### Directions for this task
Repeat the entries from the line with "1568x767 pixels. At" up to and including the line with "pyautogui.click(x=40, y=306)".

### Stored data
"""

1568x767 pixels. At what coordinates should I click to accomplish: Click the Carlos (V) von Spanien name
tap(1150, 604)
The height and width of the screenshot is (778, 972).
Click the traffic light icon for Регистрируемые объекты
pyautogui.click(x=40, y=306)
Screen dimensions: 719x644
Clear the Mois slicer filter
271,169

"""
"""

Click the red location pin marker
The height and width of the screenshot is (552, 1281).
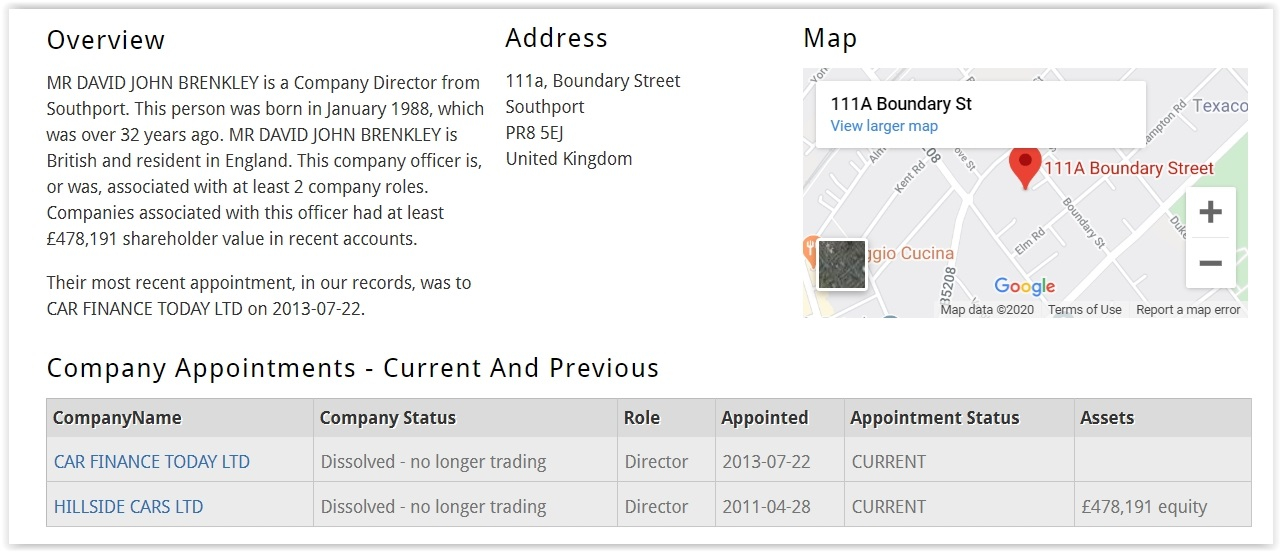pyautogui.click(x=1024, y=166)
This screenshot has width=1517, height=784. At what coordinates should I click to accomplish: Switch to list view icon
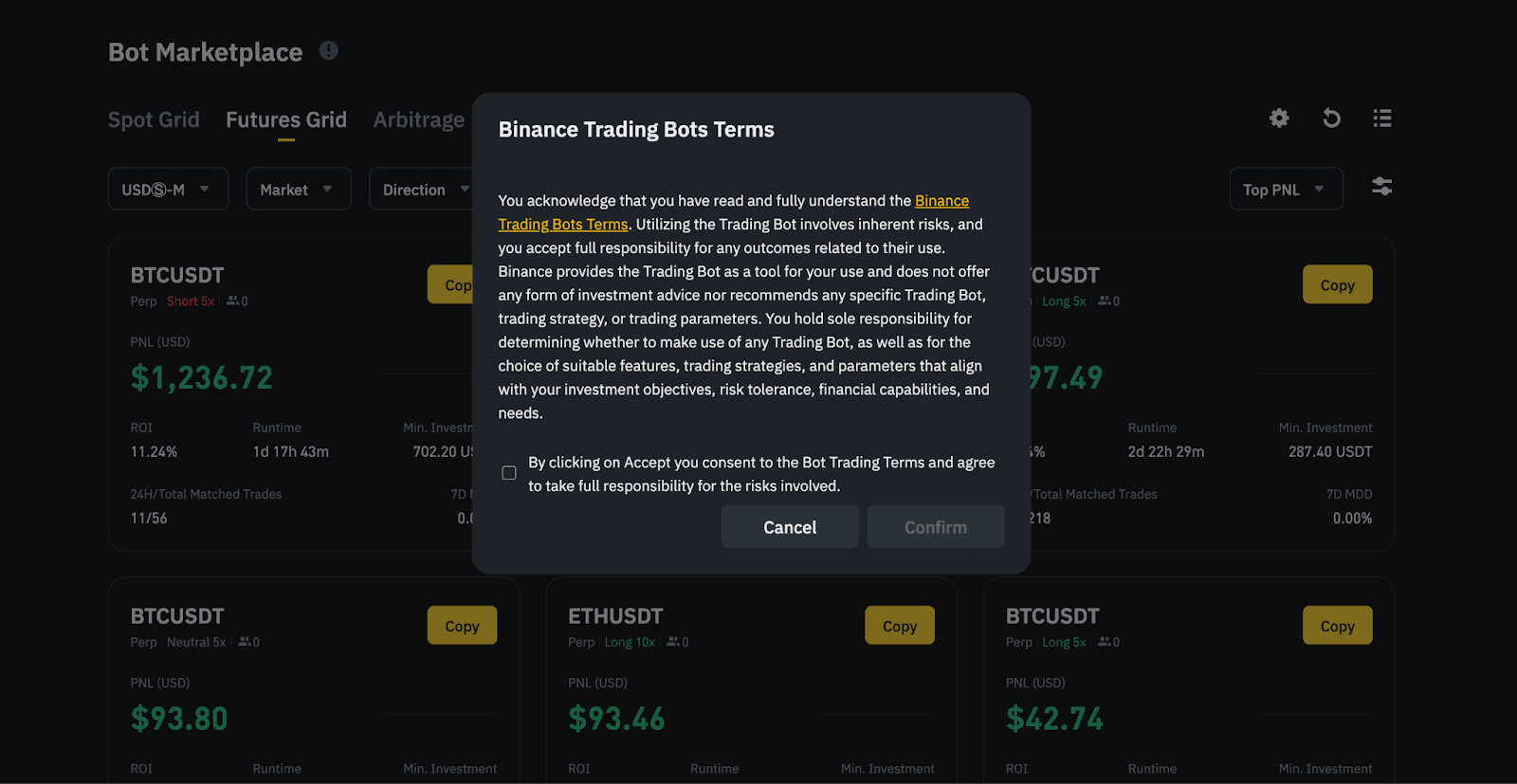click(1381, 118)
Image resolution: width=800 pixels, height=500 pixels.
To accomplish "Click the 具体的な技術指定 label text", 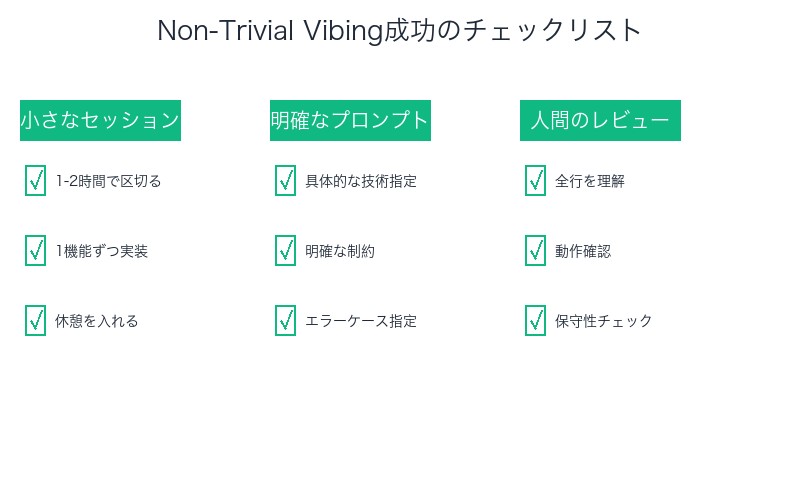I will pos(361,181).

"""

### Correct response
1568x767 pixels. At what coordinates should I click to accomplish: Click the Carlos (V) von Spanien name
tap(1150, 604)
The height and width of the screenshot is (778, 972).
Click the traffic light icon for Регистрируемые объекты
pyautogui.click(x=40, y=306)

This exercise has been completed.